Una preparazione tradizionale è quella di raccogliere le pigne del mugo in estate (attenzione, è una specie protetta, nella raccolta non va danneggiata la pianta e si può prelevare una quantità limitata di pigne), metterle in un vaso di vetro immergendole nello zucchero e poi esponendo il tutto al sole, a vaso chiuso per conservare le sostanze volatili, per circa 30 o 40 giorni, controllando di tanto in tanto e aggiungendo zucchero se necessario, poiché lo sciroppo che si forma col calore solare occupa meno spazio dello zucchero normale. Questo sciroppo avrà estratto i principi attivi del mugo e potrà essere usato durante l’inverno per contrastare i disagi stagionali da raffreddamento, oppure per aromatizzare la grappa, ma senza le pigne poiché l’acool ne scioglierebbe la resina, curativa ma poco gradevole al palato.
Per quel che riguarda il Cansiglio ed il Monte Cavallo, in Val Salatis, la lunga e selvaggia valle che sale dalla strada asfaltata (Malga Cate) fino alla Val Sperlonga e alla piccola sella che porta al rifugio Semenza del Club Alpino sezione di Vittorio Veneto, si trovano delle magnifiche mughete, sui ripidi ghiaioni sotto le crode. Negli anni 20 del secolo scorso, una grossa ditta farmaceutica milanese aveva costruito una teleferica di 8 chilometri, che collegava la Val Salatis direttamente al paese di Lamosano, per trasportarvi i rami di mugo, dove veniva distillato l’olio essenziale poi venduto in tutta l’Italia. 30 operai stagionali lavorarono per 10 anni ma poi la materia prima si esaurì e la distilleria fu spostata a Cimolais.
Varlam Tichonovic Salamov, scrittore, giornalista e poeta russo che, per le sue critiche al potere stalinista, passò ben 18 anni nei campi di concentramento, i famigerati gulag, in zone fredde e inospitali.

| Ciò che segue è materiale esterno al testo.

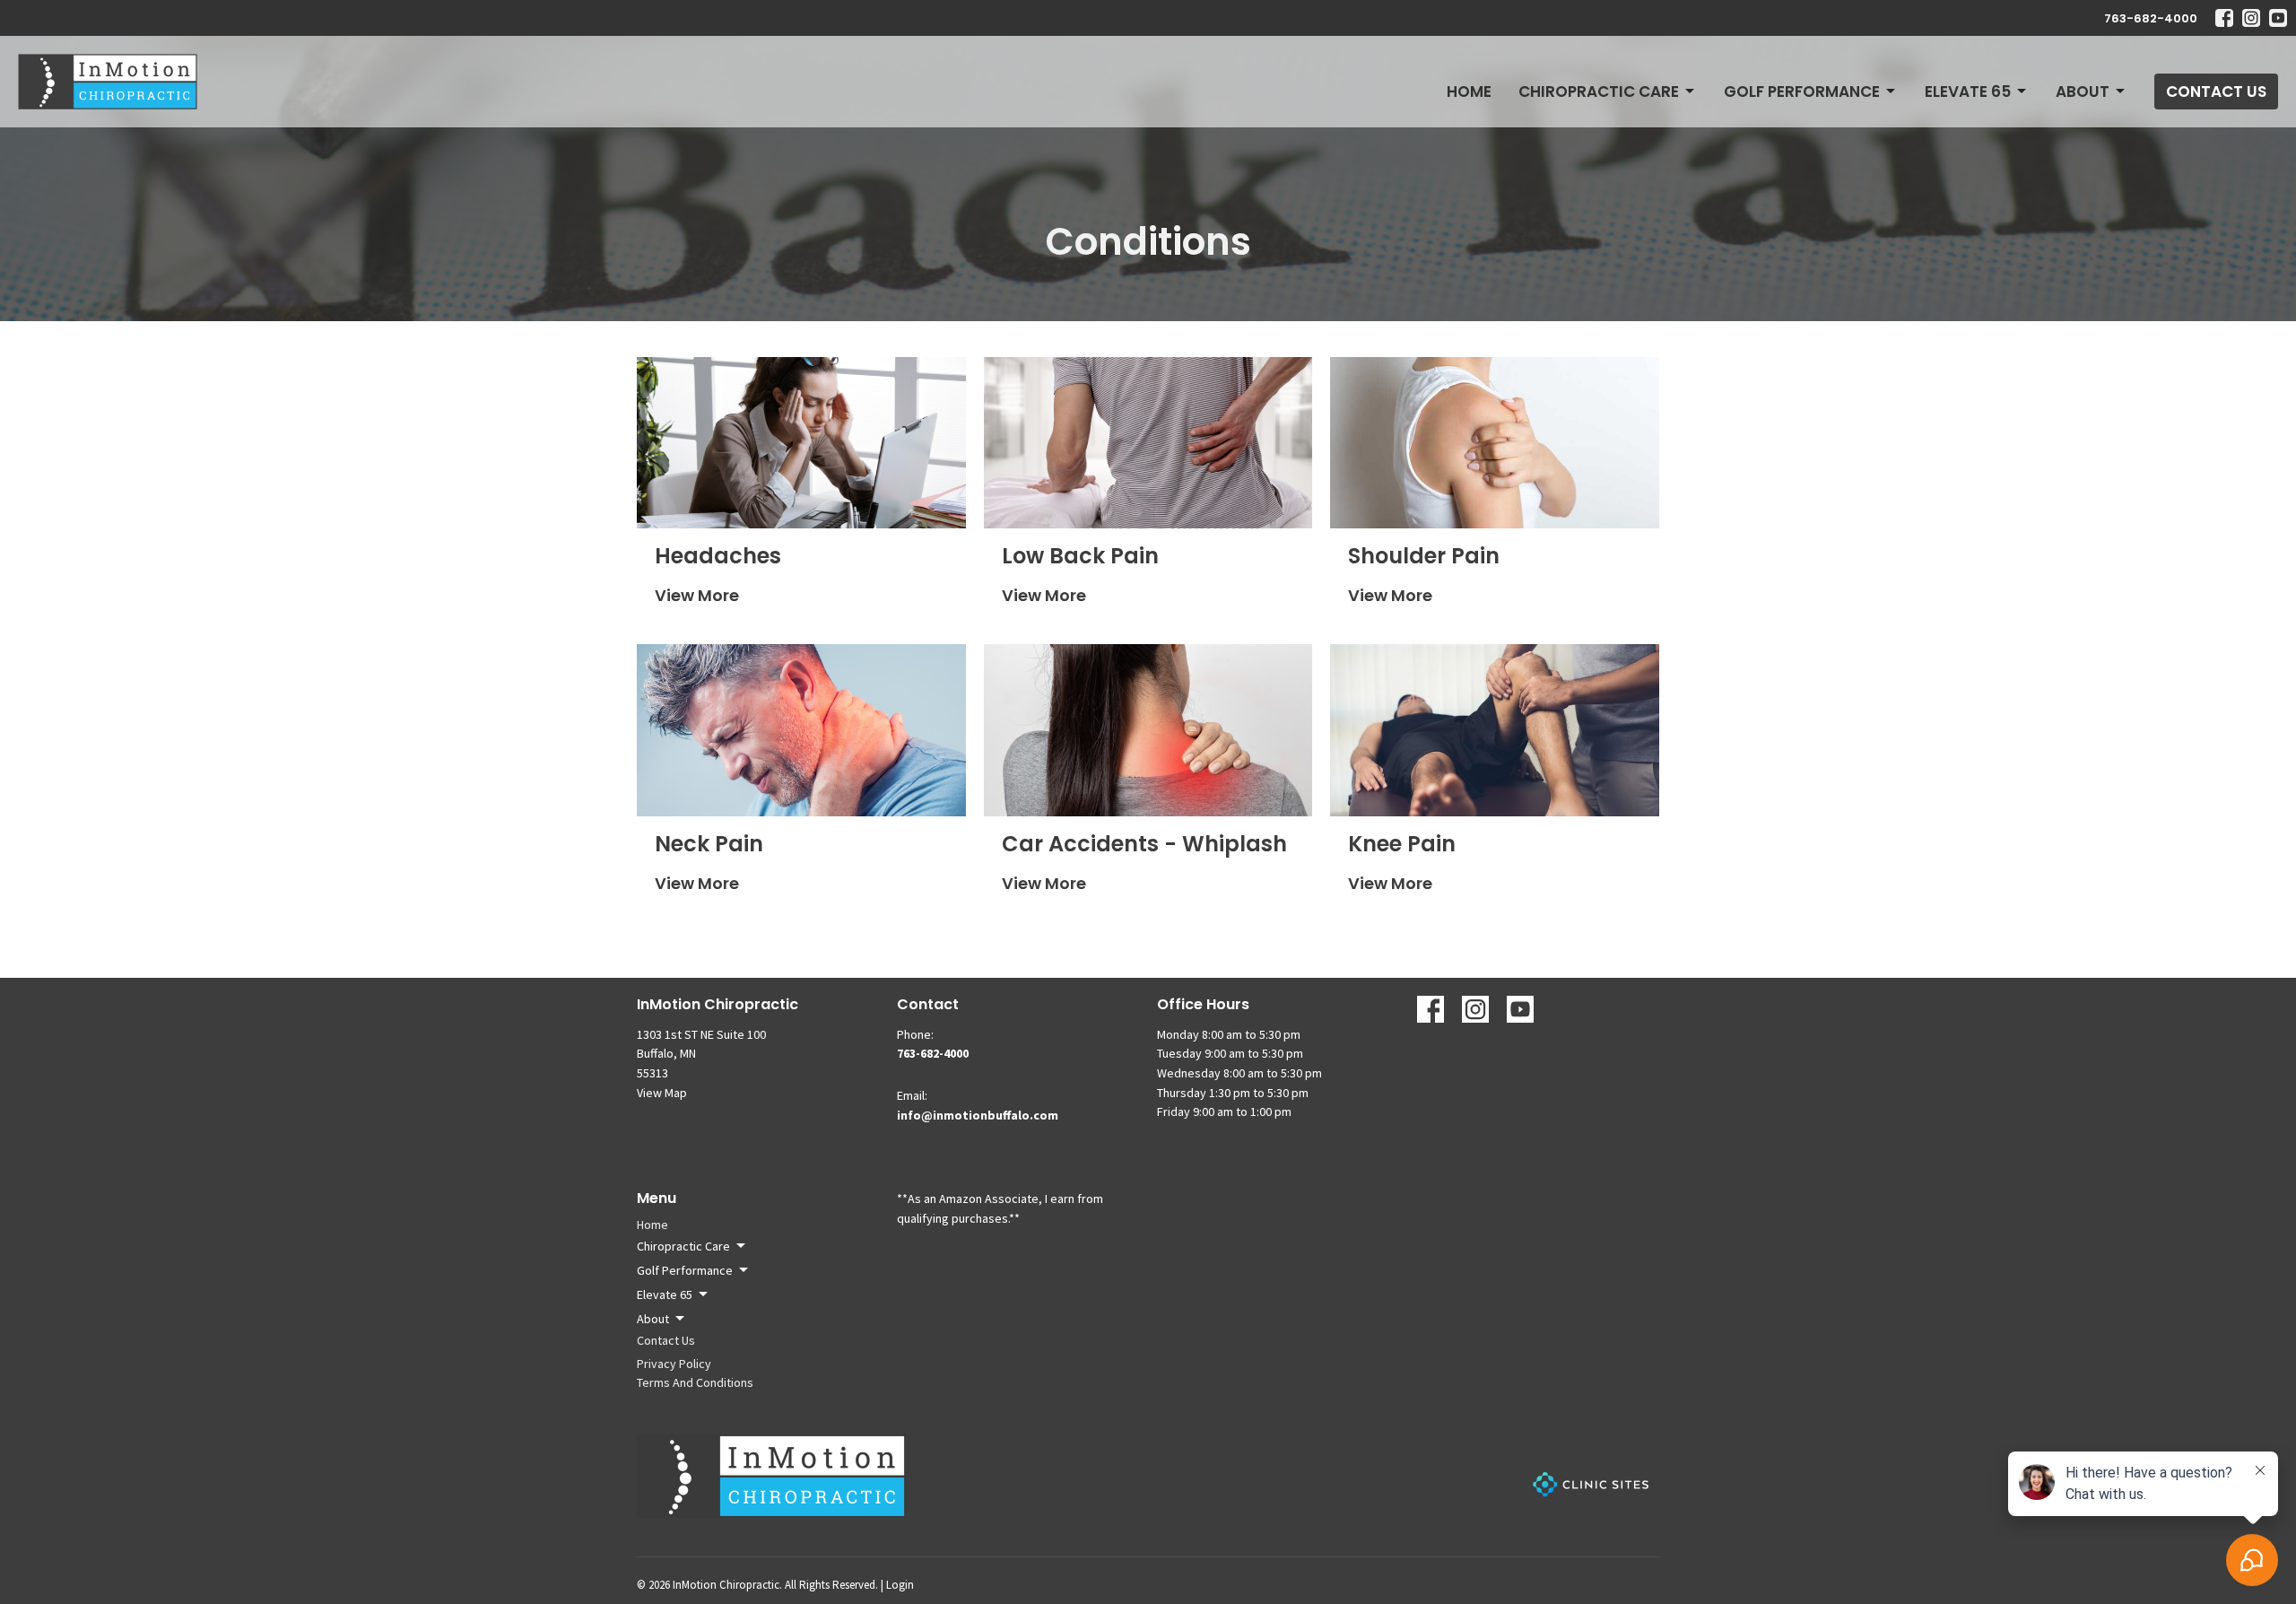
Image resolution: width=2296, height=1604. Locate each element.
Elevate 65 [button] (664, 1294)
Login (900, 1584)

Nella sua opera “I racconti della Kolyma”, un’area mineraria divenuta nota come “la terra della morte bianca”, definì il Pino mugo “l’albero più poetico della Russia, più anche della Betulla”, e lo descrisse in questo modo: “…durante l’inverno, in particolare quando arriva la neve, il mugo si curva e arriva a coricarsi sul terreno in modo che la neve, ricoprendolo, formi quasi una duna rispetto alla superficie immacolata ed uniforme: insomma si addormenta, va in letargo come un orso. Quando arrivano le avvisaglie della primavera, il mugo si raddrizza, si rialza e riprende la sua postura di albero. Non si creda però a un atteggiamento meccanico o consapevole che dir si voglia: il mugo è un credulone: se, in pieno inverno e con la neve, si accende un fuoco, lui sente il calore e si rialza, per poi ricoricarsi appena avverte che non è ancora arrivato il momento di stare in piedi. Il mugo è il profeta del tempo, e già su questo l’uomo è in difetto nei suoi confronti: i cinque sensi di cui dispone non sono sufficienti né per le predizioni né per le profezie.…”. Una descrizione letteraria ma perfettamente scientifica seppur composta in periodi di grande sofferenza, sia fisica che psicologica.